_PROBLEM TO SOLVE_
Please copy out every line of the entries below word for word, leaving out the pictures.

☆ ☆ ☆ ☆ ☆ ☆ ☆

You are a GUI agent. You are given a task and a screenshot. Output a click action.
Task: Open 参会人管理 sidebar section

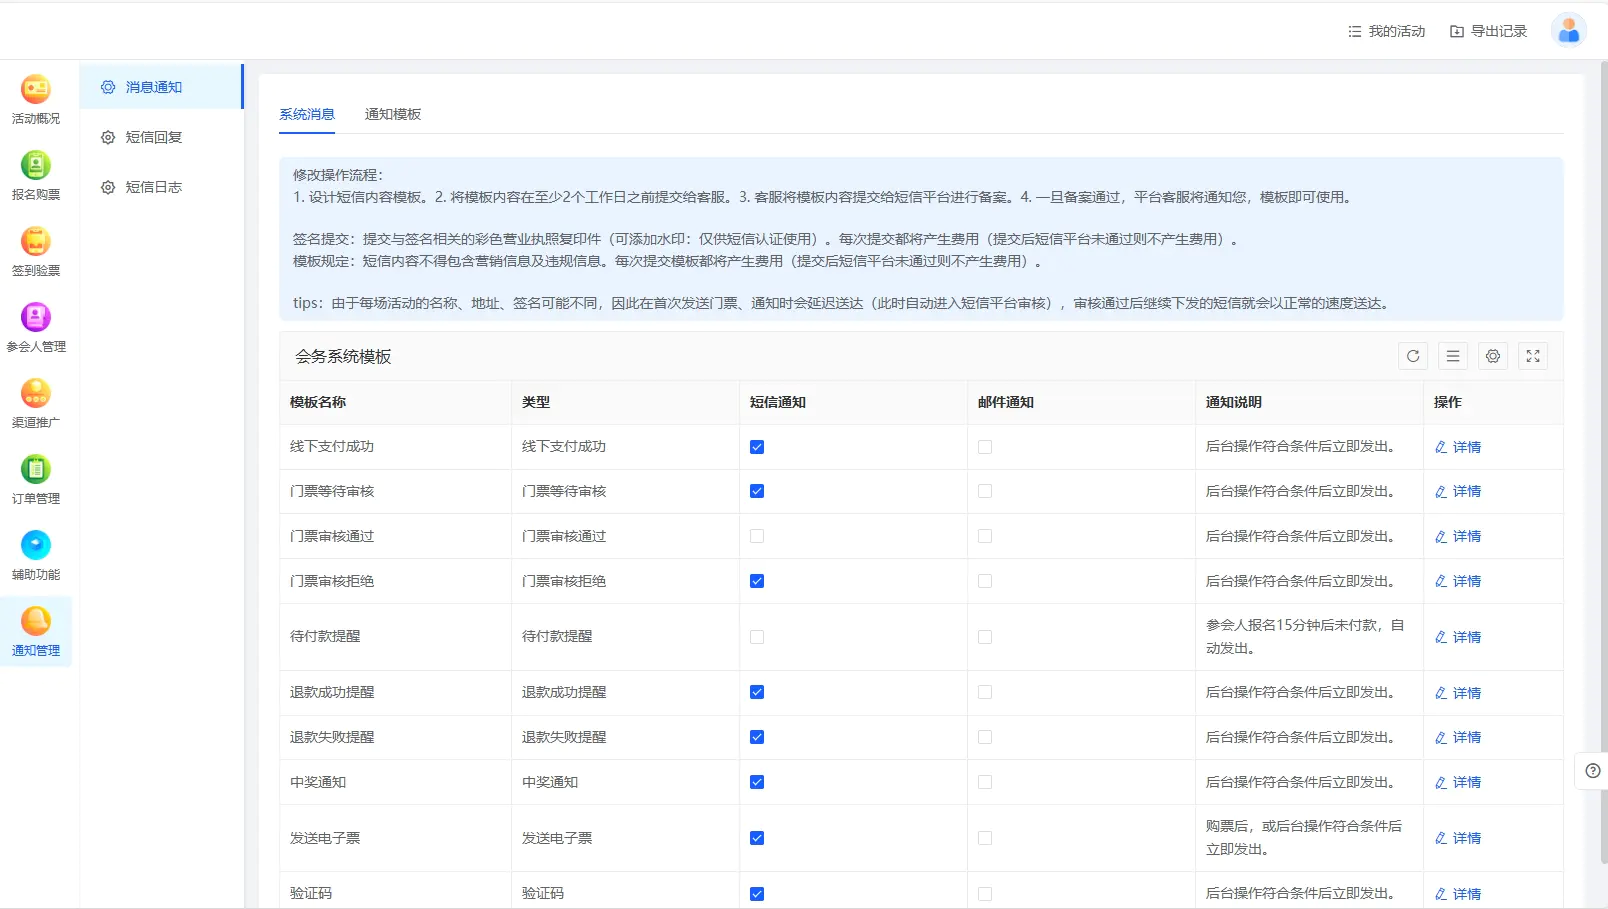[36, 327]
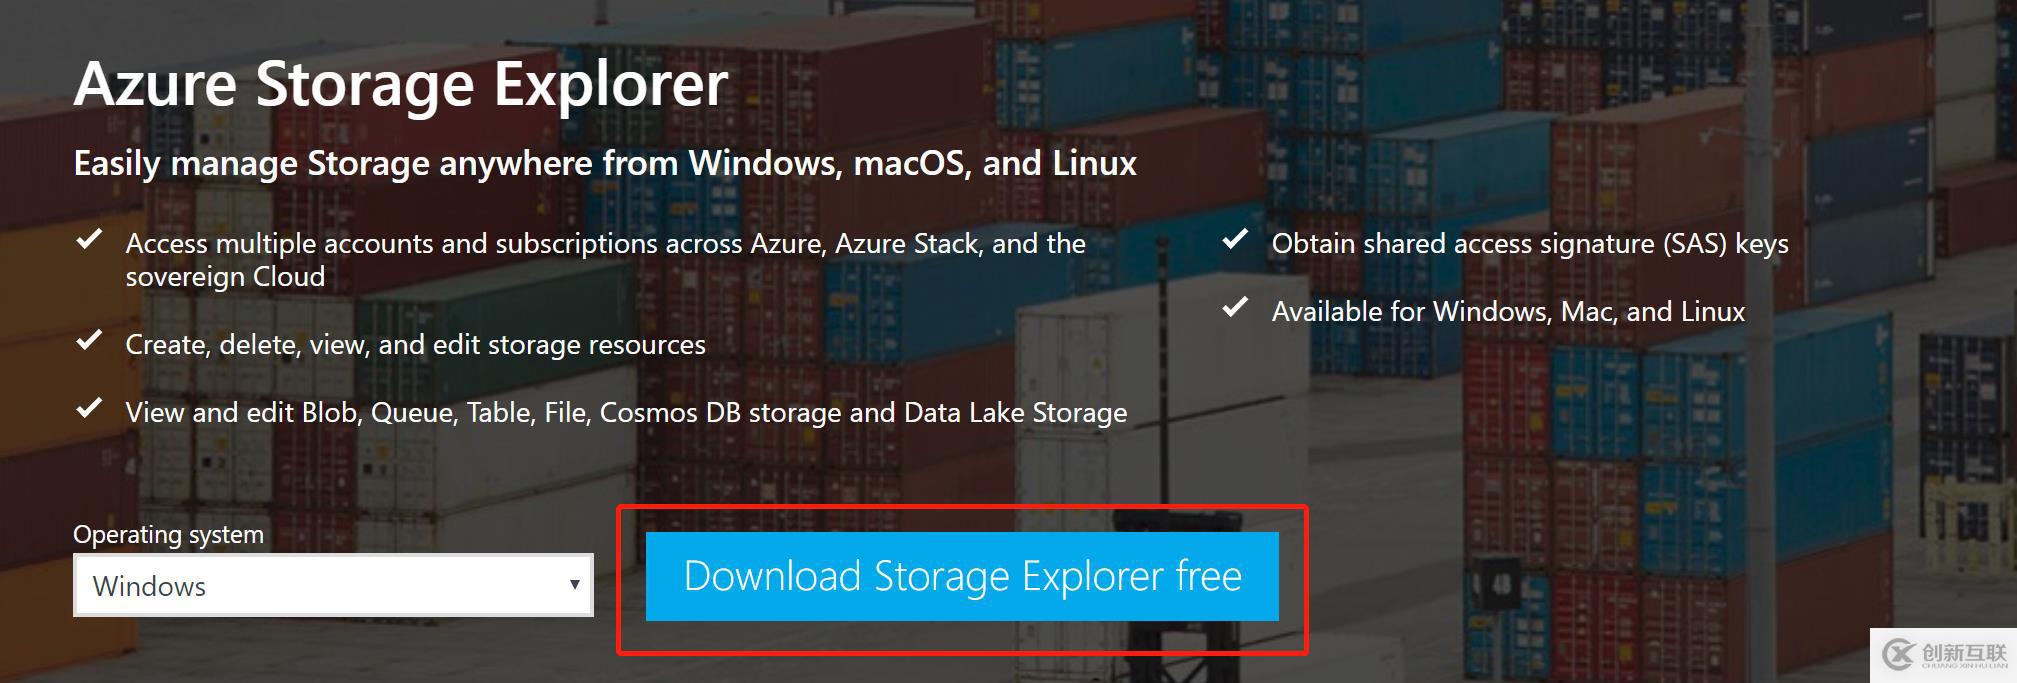
Task: Open the 创新互联 watermark text
Action: pos(1964,655)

☆ ☆ ☆ ☆ ☆ ☆ ☆

_EXPECTED ANSWER_
You are a GUI agent. You are given a task and a screenshot. Output a click action.
Task: Open 参会人管理 sidebar section

[36, 327]
Task: Open the 创新互联 watermark text
Action: pos(1964,655)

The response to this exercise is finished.